I’m not surprised that my workouts of today, and those of
the most fit people I know (just look at any gymnast or power lifter) are no
different from those same workouts of the past. I’m now in the best shape of my
life, and my workouts consist of mostly the same movements I’ve been using for
the past decade:
Squats, front squats
Deadlifts, romanian deadlifts
Gymnastic ring work
Pistol squats
Pull ups and push ups.
It ain’t sexy, it ain’t new technology, and it ain’t very
marketable. But it gets better results than any of this newfangled nonsense you
see on TV. It requires dedication and consistency over a long period of time –
which is why you should be putting fitness first. A strong body is a healthy
body, and the methods to build awesome, powerful,functional strength haven’t changed.

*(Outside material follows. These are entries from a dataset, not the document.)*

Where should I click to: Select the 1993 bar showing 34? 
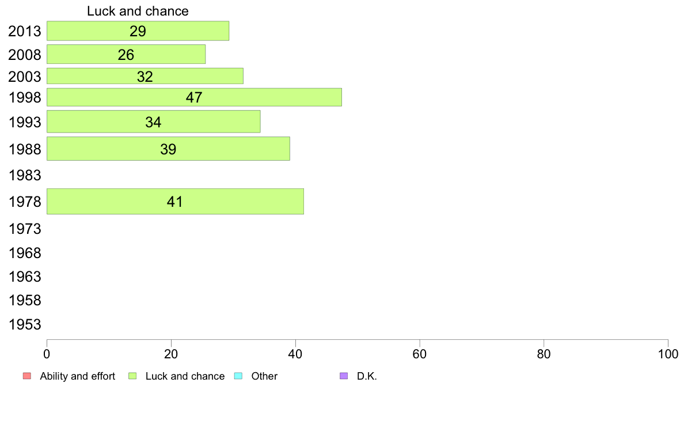pos(154,122)
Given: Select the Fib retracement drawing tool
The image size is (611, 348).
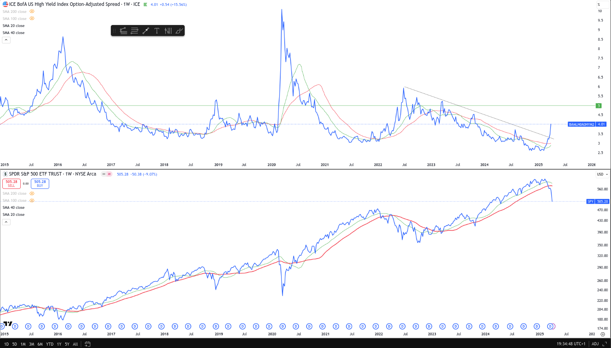Looking at the screenshot, I should tap(123, 31).
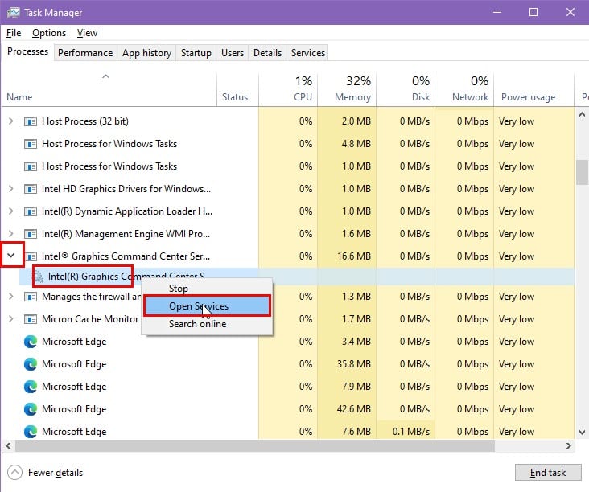Viewport: 589px width, 492px height.
Task: Click the horizontal scrollbar right arrow
Action: coord(569,445)
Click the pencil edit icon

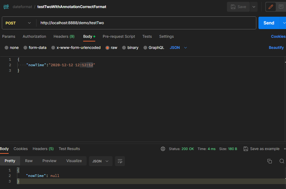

I would argue that our pal Rocky Balboa was successful in
his fight against Ivan Drago because he chose to train in the old school
fashion rather than chasing science and technology. Plus, what a great song!
I’m sure Captain America would be proud of Rocky’s training
methods. So how can you train more like Captain America?
Stop chasing the latest and greatest. Look backwards to what
methods haven’t changed for decades and decades. These anti-fragile training methods
produce results.
Stop looking for improved technology and quick fixes when
old school focused hard work gets the job done.
Focus on functional and strong over flashy and showy.Tough
to fight Nazis and terrorists if your muscles aren’t built to help!